§ PROMPT:
Write out the records in full, exactly as given, but without the images.

§ PROVIDED ENTRIES:

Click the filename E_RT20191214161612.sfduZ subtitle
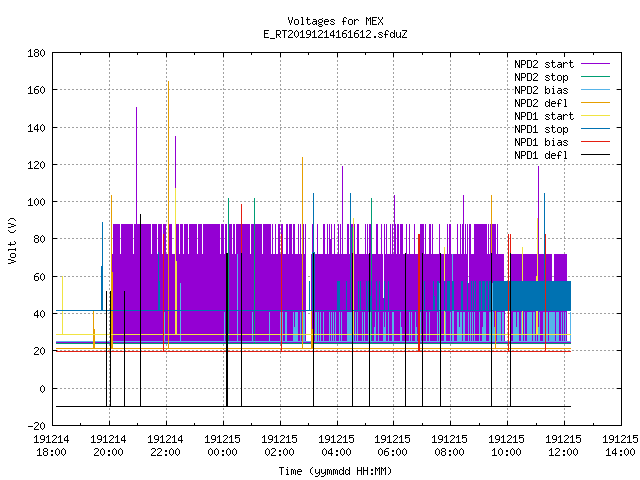coord(335,34)
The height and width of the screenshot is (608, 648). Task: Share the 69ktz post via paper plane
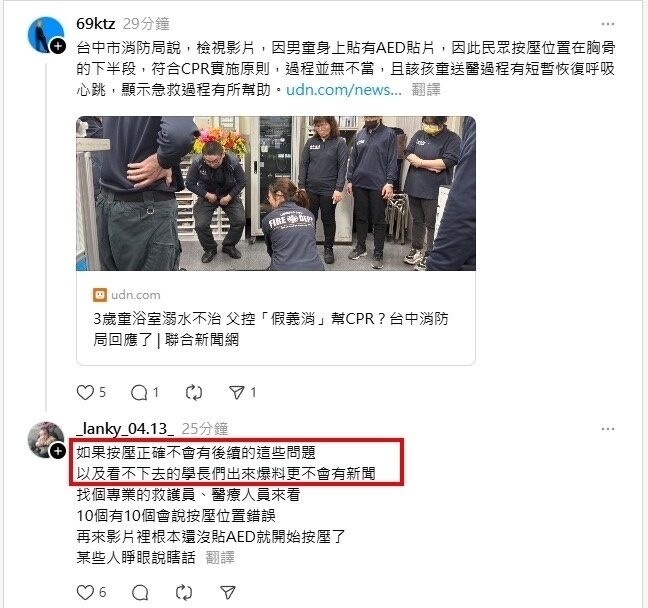tap(236, 392)
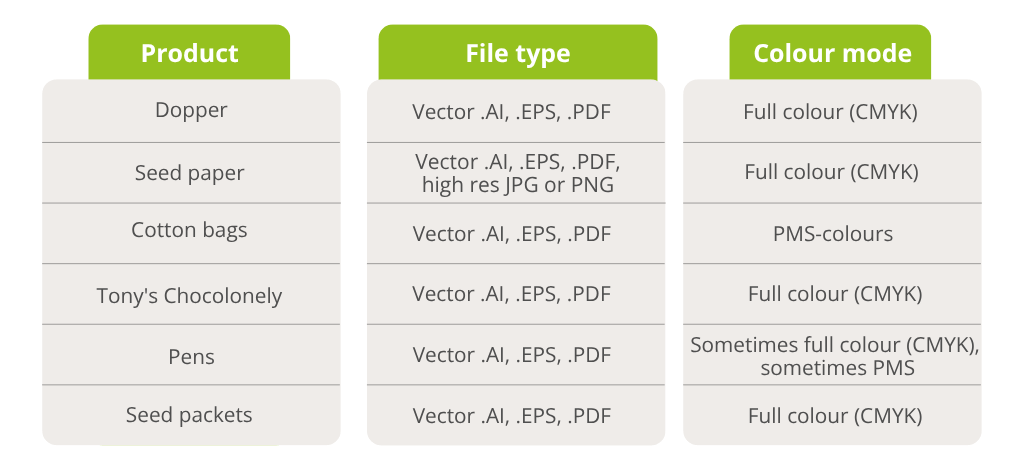
Task: Click the file type cell for Pens
Action: (511, 356)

§ COMPLETED TASK:
Click the filename E_RT20191214161612.sfduZ subtitle
coord(335,34)
The height and width of the screenshot is (608, 648). Task: Share the 69ktz post via paper plane
tap(236, 392)
Task: Click the file type cell for Pens
Action: (511, 356)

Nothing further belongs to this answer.